— Aim of the exercise —
Identify every line of the records below that contains the string "Task" and copy each one in full. Case counts.

== Given data

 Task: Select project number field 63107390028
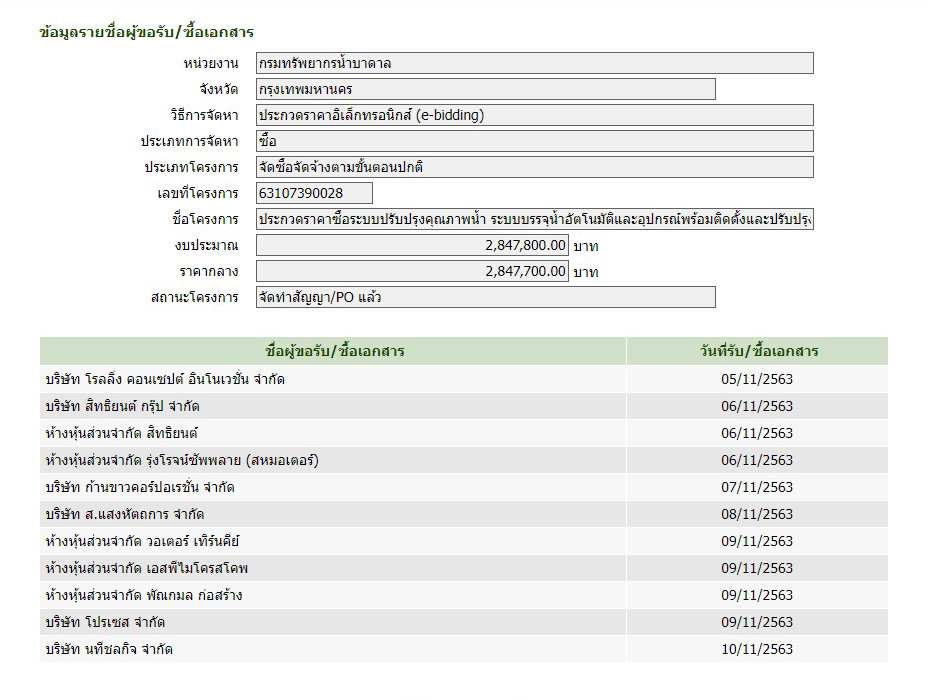click(x=314, y=193)
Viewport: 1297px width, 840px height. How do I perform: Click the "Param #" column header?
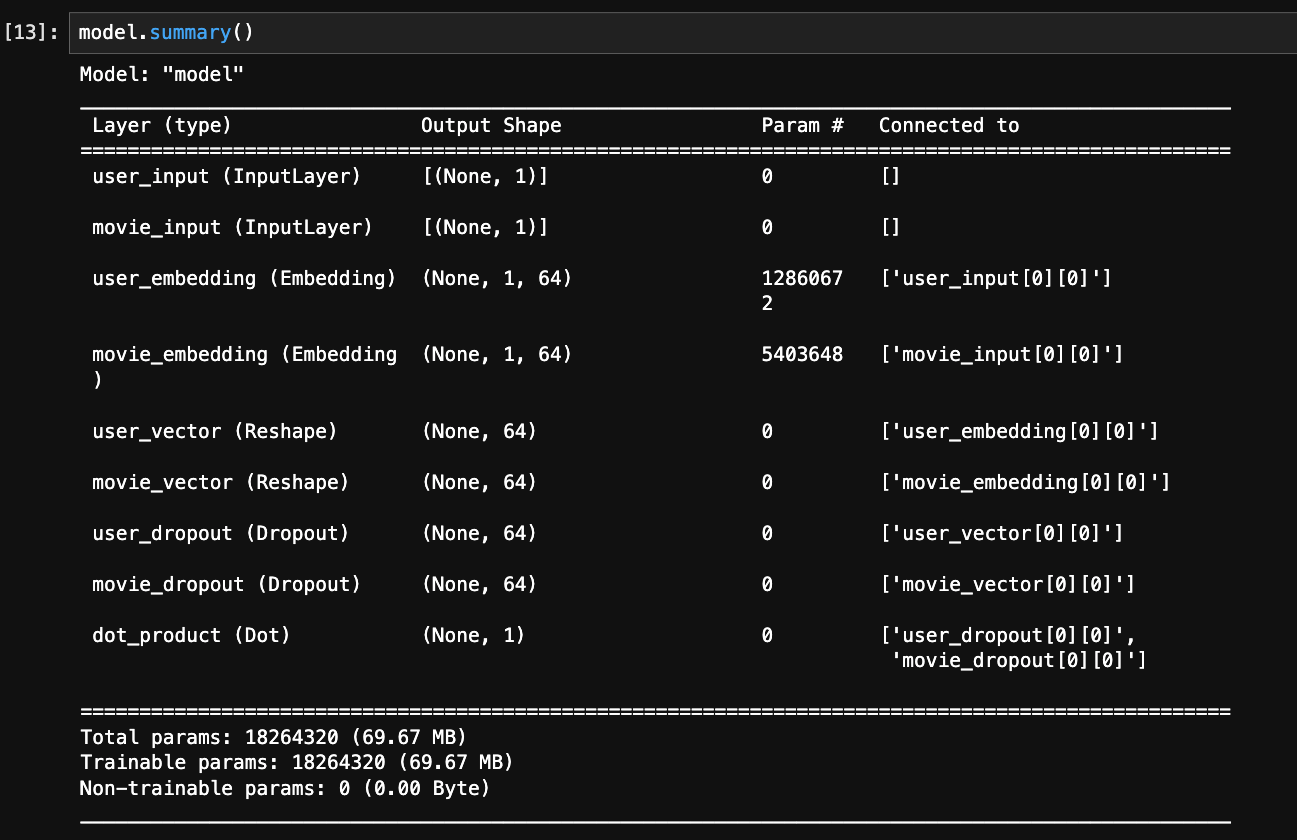pos(802,126)
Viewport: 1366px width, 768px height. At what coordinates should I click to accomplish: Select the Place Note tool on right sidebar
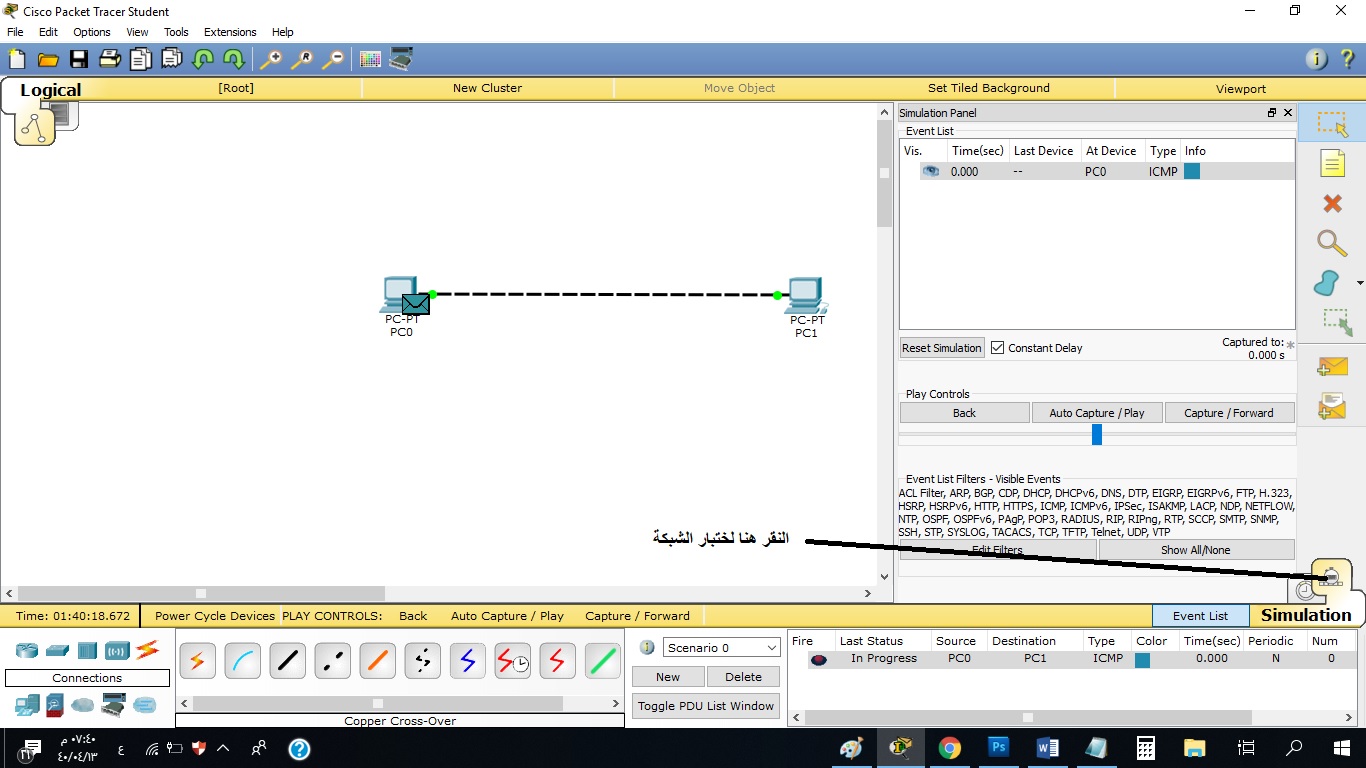1332,163
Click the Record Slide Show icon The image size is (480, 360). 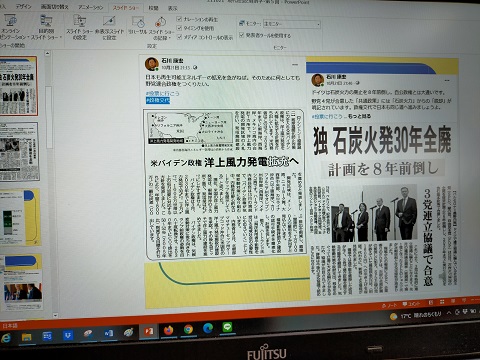tap(161, 22)
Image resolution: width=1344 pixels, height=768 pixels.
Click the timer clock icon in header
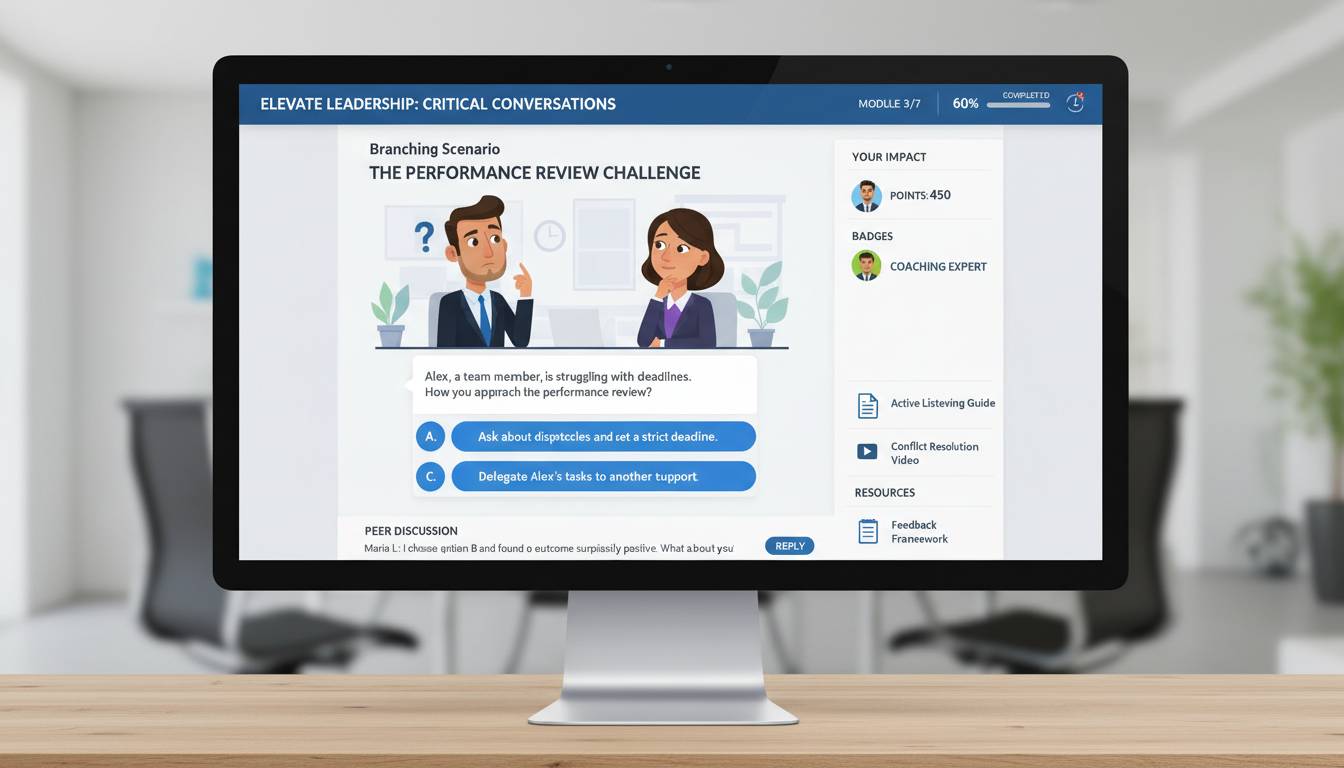(x=1075, y=103)
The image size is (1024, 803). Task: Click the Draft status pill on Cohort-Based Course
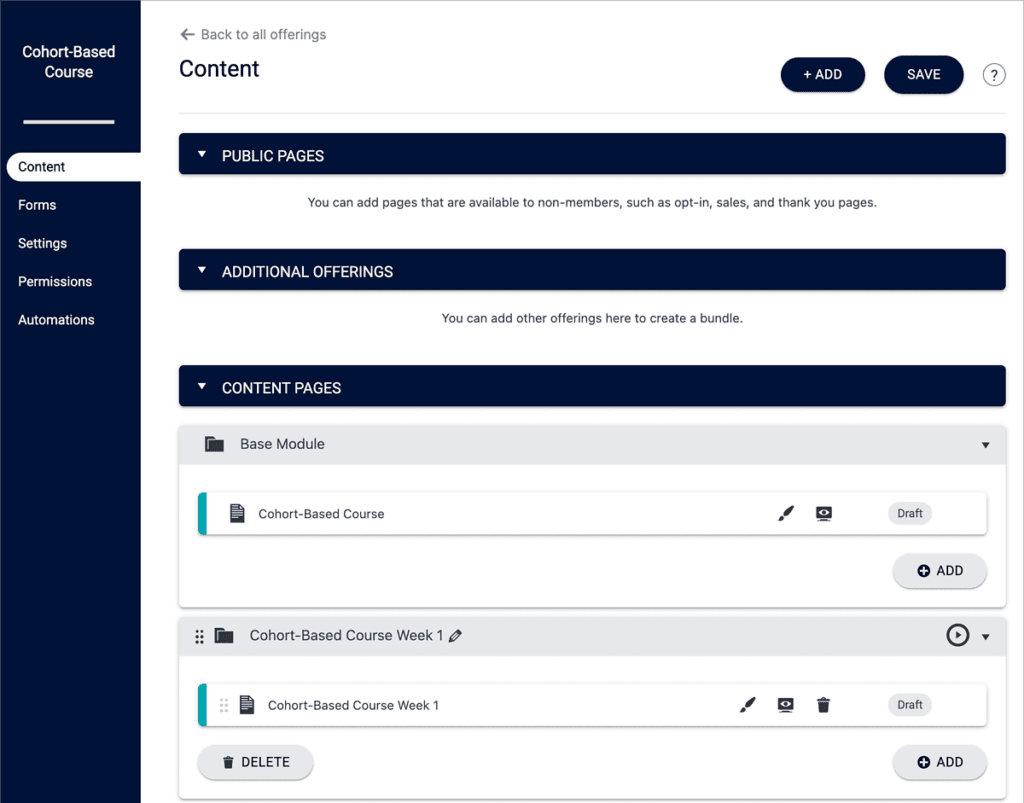(x=909, y=513)
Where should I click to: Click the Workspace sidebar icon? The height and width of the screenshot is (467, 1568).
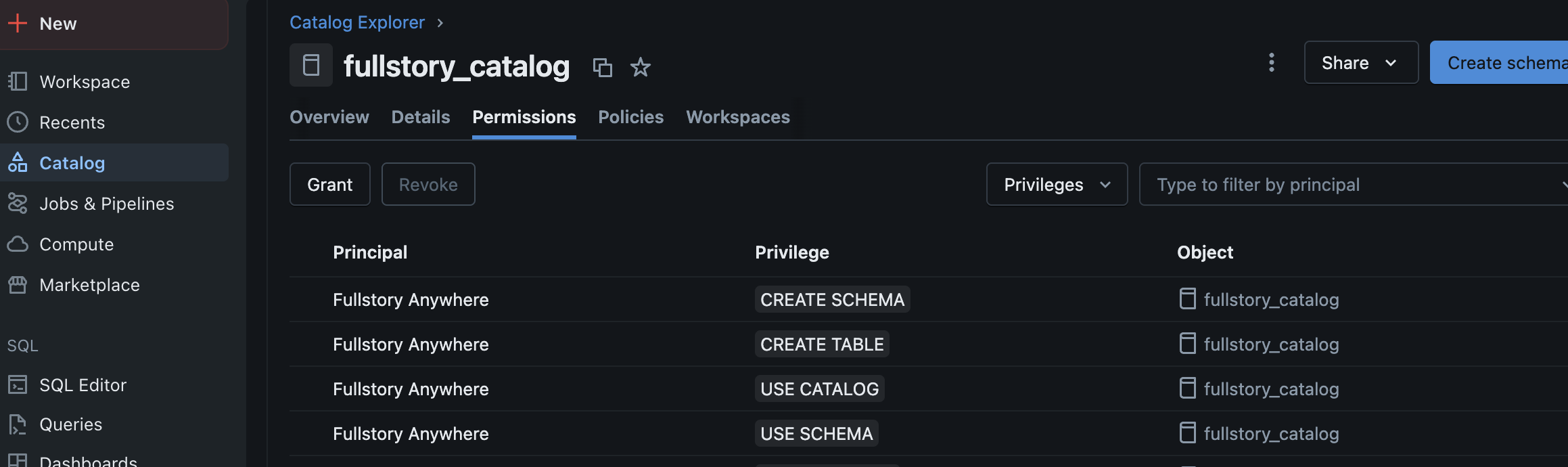(x=18, y=82)
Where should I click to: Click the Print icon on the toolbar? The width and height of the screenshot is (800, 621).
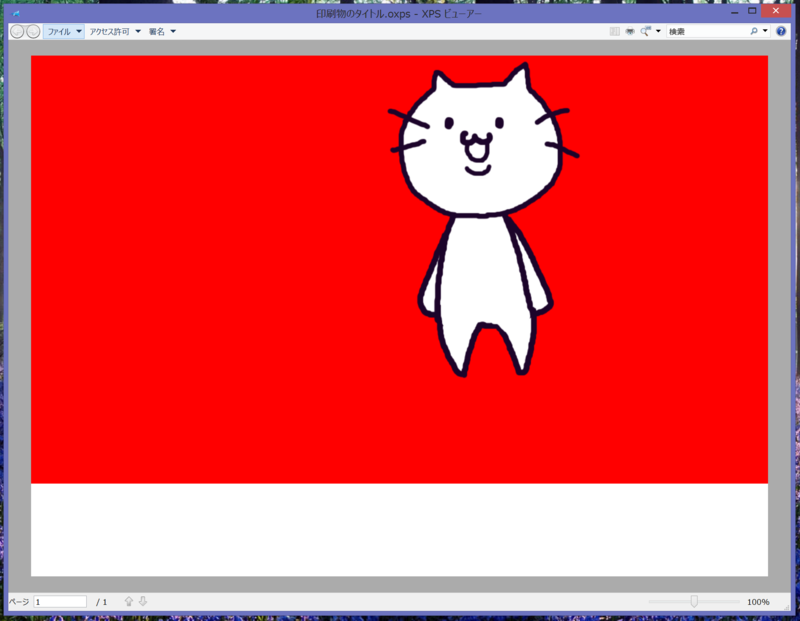(630, 31)
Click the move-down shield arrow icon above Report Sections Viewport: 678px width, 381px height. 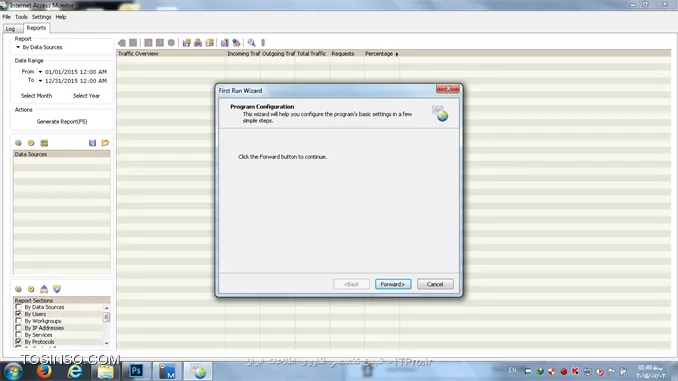pos(57,289)
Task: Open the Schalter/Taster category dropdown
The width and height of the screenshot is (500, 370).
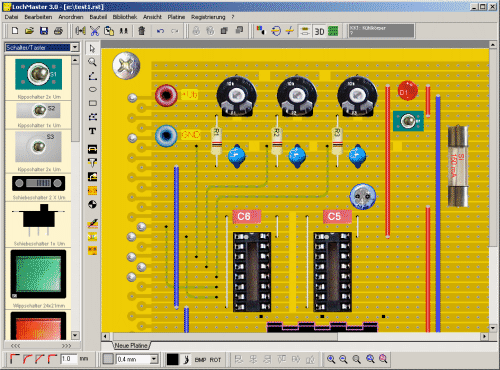Action: (x=75, y=47)

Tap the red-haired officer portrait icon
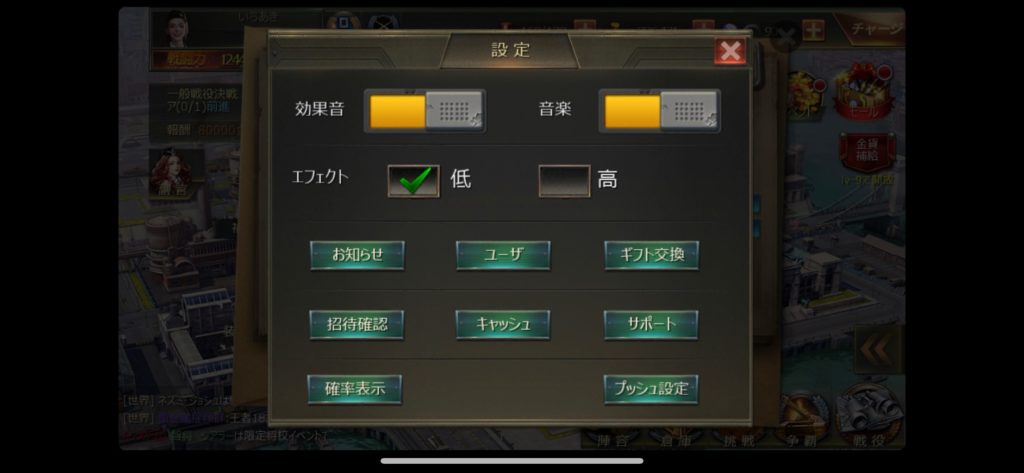[x=171, y=172]
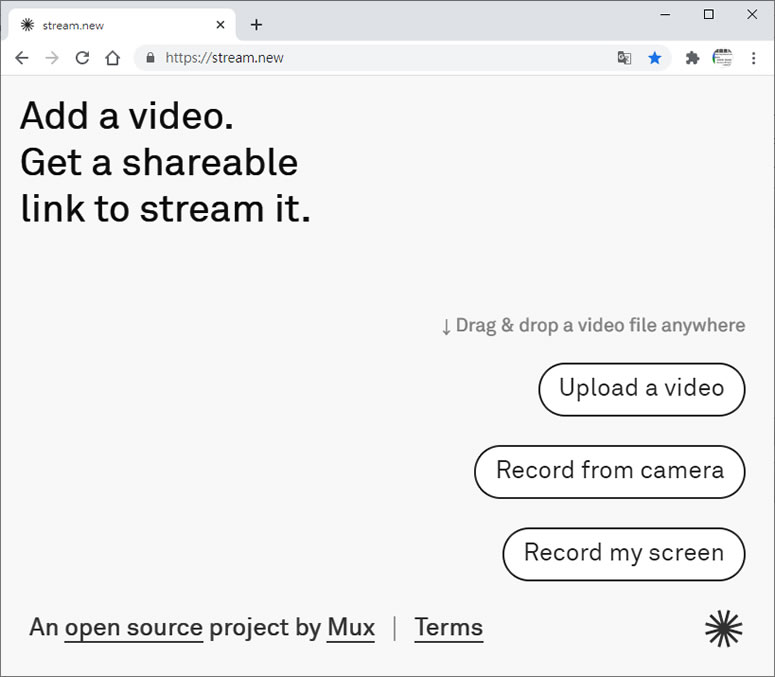This screenshot has width=775, height=677.
Task: Click the translate page icon
Action: pos(625,58)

====

— Answer to the exercise —
 Task: Select project number field 63107390028
The image size is (1024, 803). Task: Click the Draft status pill on Cohort-Based Course
Task: Open the Schalter/Taster category dropdown
Task: Click the translate page icon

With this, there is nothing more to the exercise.